▶ _Source extract_
Participation Summary
2 Farmers participating in research

Educational & Outreach Activities

2 Consultations
1 Published press articles, newsletters
3 Webinars / talks / presentations

Participation Summary

15 Farmers
15 Ag professionals participated
Education/outreach description:

A presentation of the project results to-date was made to about 15 strawberry growers and 15 industry/academic participants on June 7, 2017 at Gulf Coast Research and Education Center, University of Florida, Balm FL.  Background information on thrips as pests and biological control agents of thrips as well as on pollination of strawberry and pollinators in Florida was provided.  Participants had the opportunity to ask questions and provide feedback on the project in order to refine our approach to the research in the upcoming strawberry season in Florida.

A news article on the presentations and organic/sustainable strawberry production in Florida in general will be published in “In the Field” magazine.

A blog entry about the project was created in November 2016, at http://jmrlab.wordpress.com

A presentation was given at the Southeastern Branch Meeting of the Entomological Society of America, March 2018 in Orlando, FL.

A poster was prepared for the “Our Farms, Our Future” conference of SARE in St. Louis.  However, due to organizational failures, the poster was not entered into the program and there was no space to put it up.

▶ _Provided information_
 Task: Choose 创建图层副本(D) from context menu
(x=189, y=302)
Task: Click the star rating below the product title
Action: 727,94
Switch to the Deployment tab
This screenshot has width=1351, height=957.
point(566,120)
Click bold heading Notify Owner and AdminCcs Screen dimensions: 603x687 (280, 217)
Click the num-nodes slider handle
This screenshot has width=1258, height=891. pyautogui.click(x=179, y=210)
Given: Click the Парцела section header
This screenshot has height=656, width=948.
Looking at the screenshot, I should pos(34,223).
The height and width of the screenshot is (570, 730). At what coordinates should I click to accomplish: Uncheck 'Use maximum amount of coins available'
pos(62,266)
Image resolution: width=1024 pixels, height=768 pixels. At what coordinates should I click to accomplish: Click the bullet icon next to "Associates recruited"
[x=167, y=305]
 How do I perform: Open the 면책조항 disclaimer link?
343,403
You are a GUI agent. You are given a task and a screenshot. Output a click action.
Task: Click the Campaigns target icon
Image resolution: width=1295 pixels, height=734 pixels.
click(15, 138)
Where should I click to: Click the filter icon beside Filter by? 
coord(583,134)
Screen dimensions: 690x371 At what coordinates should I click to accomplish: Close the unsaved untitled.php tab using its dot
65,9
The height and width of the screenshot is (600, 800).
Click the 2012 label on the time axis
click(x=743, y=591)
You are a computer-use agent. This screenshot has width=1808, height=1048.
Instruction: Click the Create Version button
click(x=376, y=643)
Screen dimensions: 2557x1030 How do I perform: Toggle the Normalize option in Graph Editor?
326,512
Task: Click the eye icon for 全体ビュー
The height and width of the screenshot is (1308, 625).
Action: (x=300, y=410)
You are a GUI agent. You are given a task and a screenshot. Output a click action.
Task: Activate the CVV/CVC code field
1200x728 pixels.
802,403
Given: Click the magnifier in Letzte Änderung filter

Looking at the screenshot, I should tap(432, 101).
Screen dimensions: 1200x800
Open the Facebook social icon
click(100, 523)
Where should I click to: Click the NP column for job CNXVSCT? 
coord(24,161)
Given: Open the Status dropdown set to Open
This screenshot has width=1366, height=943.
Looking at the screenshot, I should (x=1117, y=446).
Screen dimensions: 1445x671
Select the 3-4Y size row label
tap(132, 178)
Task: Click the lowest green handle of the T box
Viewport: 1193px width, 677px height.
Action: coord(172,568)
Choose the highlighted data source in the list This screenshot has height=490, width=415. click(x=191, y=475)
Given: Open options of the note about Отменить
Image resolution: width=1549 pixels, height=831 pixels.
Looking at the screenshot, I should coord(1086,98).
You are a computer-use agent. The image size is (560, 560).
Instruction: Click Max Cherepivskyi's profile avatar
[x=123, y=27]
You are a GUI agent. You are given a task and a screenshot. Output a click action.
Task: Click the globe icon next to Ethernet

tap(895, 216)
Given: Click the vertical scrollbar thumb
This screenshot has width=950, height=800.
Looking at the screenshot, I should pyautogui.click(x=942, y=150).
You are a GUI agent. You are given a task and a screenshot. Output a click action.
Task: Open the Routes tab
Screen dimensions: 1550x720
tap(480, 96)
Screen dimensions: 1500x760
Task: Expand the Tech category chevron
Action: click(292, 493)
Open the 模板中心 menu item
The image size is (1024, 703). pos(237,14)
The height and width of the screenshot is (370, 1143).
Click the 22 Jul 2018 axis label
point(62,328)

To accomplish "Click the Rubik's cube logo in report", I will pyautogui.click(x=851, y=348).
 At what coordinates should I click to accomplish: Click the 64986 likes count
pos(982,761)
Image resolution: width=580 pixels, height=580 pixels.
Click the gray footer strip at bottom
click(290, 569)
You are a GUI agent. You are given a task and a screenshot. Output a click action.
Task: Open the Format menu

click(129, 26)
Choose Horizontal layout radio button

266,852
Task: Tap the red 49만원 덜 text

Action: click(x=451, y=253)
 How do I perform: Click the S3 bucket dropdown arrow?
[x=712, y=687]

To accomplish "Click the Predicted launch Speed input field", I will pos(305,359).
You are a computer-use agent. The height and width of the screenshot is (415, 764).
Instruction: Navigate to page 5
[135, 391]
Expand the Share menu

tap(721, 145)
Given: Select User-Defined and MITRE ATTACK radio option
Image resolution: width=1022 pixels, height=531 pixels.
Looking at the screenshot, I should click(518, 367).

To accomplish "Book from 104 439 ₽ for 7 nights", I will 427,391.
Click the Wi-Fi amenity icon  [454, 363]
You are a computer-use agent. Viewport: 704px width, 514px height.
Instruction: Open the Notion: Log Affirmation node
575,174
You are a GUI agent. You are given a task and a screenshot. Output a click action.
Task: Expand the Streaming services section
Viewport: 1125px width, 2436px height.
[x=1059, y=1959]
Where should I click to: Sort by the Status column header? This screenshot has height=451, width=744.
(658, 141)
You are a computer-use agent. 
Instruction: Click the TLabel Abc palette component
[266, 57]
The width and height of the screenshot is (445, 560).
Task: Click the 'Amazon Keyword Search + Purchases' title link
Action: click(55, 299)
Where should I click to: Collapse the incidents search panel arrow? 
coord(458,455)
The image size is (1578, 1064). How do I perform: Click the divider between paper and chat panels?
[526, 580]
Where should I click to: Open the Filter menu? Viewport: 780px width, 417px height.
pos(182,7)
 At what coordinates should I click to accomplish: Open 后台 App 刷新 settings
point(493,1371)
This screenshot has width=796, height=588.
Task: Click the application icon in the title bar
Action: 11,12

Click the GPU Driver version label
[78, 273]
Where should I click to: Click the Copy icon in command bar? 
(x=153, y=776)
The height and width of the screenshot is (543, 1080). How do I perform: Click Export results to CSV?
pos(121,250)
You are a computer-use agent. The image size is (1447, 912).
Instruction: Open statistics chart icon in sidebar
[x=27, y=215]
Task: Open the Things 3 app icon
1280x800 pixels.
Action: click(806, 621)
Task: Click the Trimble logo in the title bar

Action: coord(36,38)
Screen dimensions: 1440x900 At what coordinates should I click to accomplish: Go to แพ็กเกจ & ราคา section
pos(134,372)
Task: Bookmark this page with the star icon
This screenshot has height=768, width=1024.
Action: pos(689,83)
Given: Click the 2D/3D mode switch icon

▶ _Exercise tasks_
1 – In the outreach summary, on what date was the project presentation made to strawberry growers and industry/academic participants?
2 – Say whether each statement agrees with the outreach summary, answering yes or no and quoting the deciding words: (a) The blog entry about the project was created in November 2016. (b) The poster was displayed at the SARE conference in St. Louis. (c) The presentation at the Southeastern Branch Meeting of the Entomological Society of America took place in Orlando.
3 – List every outreach activity that the outreach summary describes under "Education/outreach description:".

▶ _Per-task answers_
1 – June 7, 2017

2 –
(a) Yes: "A blog entry about the project was created in November 2016"
(b) No: "the poster was not entered into the program and there was no space to put it up"
(c) Yes: "March 2018 in Orlando, FL"

3 –
- A presentation of project results to strawberry growers and industry/academic participants on June 7, 2017 at Gulf Coast Research and Education Center, University of Florida, Balm FL
- A news article to be published in "In the Field" magazine
- A blog entry about the project at http://jmrlab.wordpress.com
- A presentation at the Southeastern Branch Meeting of the Entomological Society of America, March 2018 in Orlando, FL
- A poster prepared for the "Our Farms, Our Future" conference of SARE in St. Louis